Limites déontologiques franchies
Outre une méconnaissance manifeste des règles au sein du SPF Santé publique, il apparaît selon le rapport que la fonctionnaire incriminée a, par trois fois, franchi les limites déontologiques dans le cas de l’attribution du marché à Movianto, particulièrement du fait qu’«en recommandant un cabinet d’avocats à Movianto en consultation avec un avocat de Deloitte Legal (NDLR : qui représentait le fédéral), [la fonctionnaire] s’est placée, elle et cet avocat, en conflit d’intérêts pour le reste de la procédure d’appel d’offres», dépeint le rapport du FIA que Le Vif s’est procuré.
Bref, «il est évident qu’il y a un conflit d’intérêts (…) car ils aidaient ensuite à évaluer la qualité d’un cabinet d’avocats qu’ils ont eux-mêmes recommandé», lit-on également plus loin.
Le dossier porte atteinte à la déontologie du gouvernement fédéral
Si l’enquête préliminaire n’invalide pas, en tant que tel, l’octroi du marché public, les pratiques décrites dans le rapport ont fait bondir l’opposition mais aussi certains membres de la majorité, qui n’ont pas manqué de passer sur le gril le ministre et les représentants du FIA ce mercredi en Commission Santé.
«C’est le plus gros dossier de fraude sous cette législature», a tancé la députée Kathleen Depoorter (N-VA), qui traque le ministre sur ce dossier embarrassant depuis plus d’un an. Elle n’est pas la seule à s’interroger. Marianne Verhaert (Open VLD), a quant à elle estimé que «le dossier porte atteinte à la déontologie du gouvernement fédéral». «Cela pose des questions pour tous les marchés publics. Comment allez-vous rétablir cette confiance ?», a-t-elle ajouté, tout en s’interrogeant elle aussi sur le rôle des consultants au sein du SPF. «N’ont-ils pas pointé les infractions ? Pourquoi tant d’erreurs?»
La justice saisie
Venus défendre leur rapport face aux parlementaires, les auditeurs du FIA – et singulièrement son chef Baert de Heer – ont patiemment expliqué les limites de leur enquête préliminaire, qu’il s’agisse des suites judiciaires à y donner ou des motifs qui ont conduit à de telles errances, y compris en termes de conflit d’intérêts.
Frank Vandenbroucke a, lui, mis en avant sa responsabilité de ministre et sa transparence dans l’affaire : «J’ai répondu à toutes les questions, fourni les informations, j’ai réagi en lançant l’audit» (NDLR : après la divulgation des vidéos de Black Cube), a-t-il déclaré, se défendant au passage de toute connivence avec Movianto.
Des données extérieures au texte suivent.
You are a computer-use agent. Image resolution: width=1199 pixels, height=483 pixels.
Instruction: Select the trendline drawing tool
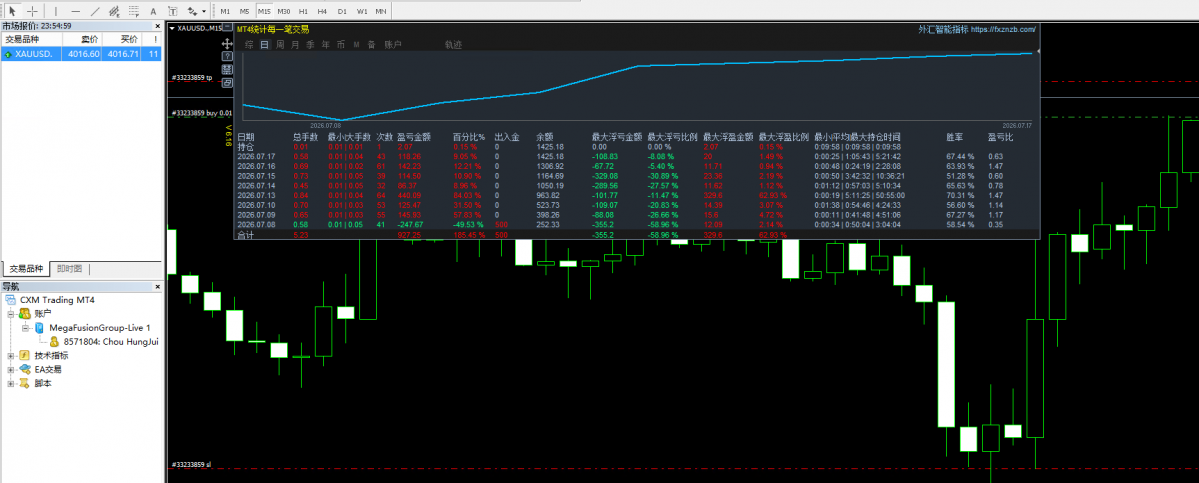pyautogui.click(x=94, y=11)
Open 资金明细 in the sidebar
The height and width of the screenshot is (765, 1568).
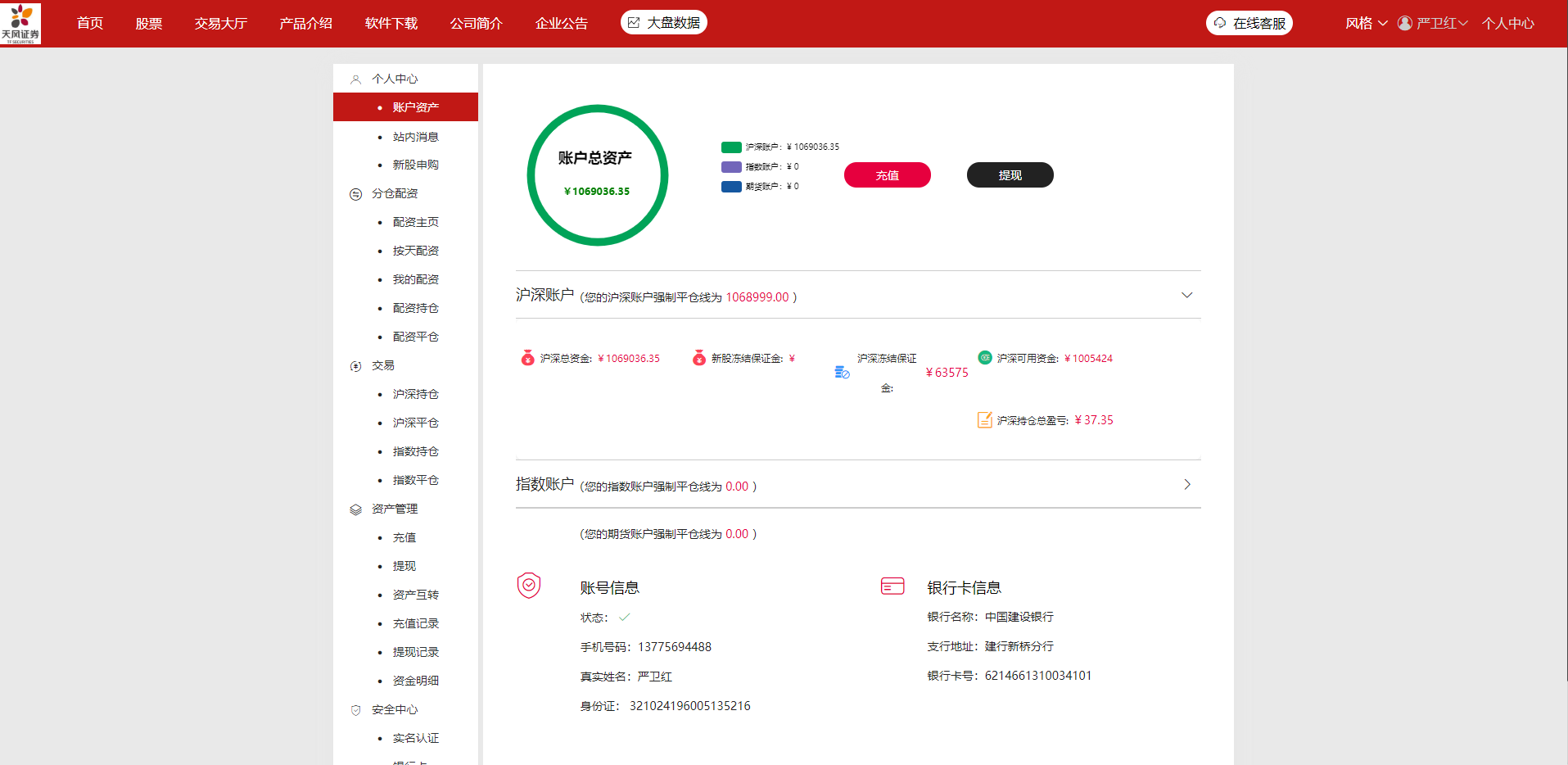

Lui qui faisait pourtant mention, en Commission, de SMS échangés avec le CEO de cette entreprise. Et s’est durement opposé, contre l’avis de la Commission d’accès aux documents administratifs (CADA), à la divulgation de mails concernant sa gestion de la crise Covid.
Invité par le FIA a transmettre certains éléments à la justice, le ministre a indiqué avoir remis le rapport au parquet de Bruxelles, et en avoir informé ses partenaires de gouvernement. Précédemment, Frank Vandenbroucke avait indiqué qu’une plainte au pénal pour extorsion était en préparation contre Medista et Black Cube. Une recommandation de l’audit que le ministre a, pour le coup, suivi à la lettre. La fonctionnaire pointée dans le rapport est, elle, sous le coup d’une procédure disciplinaire.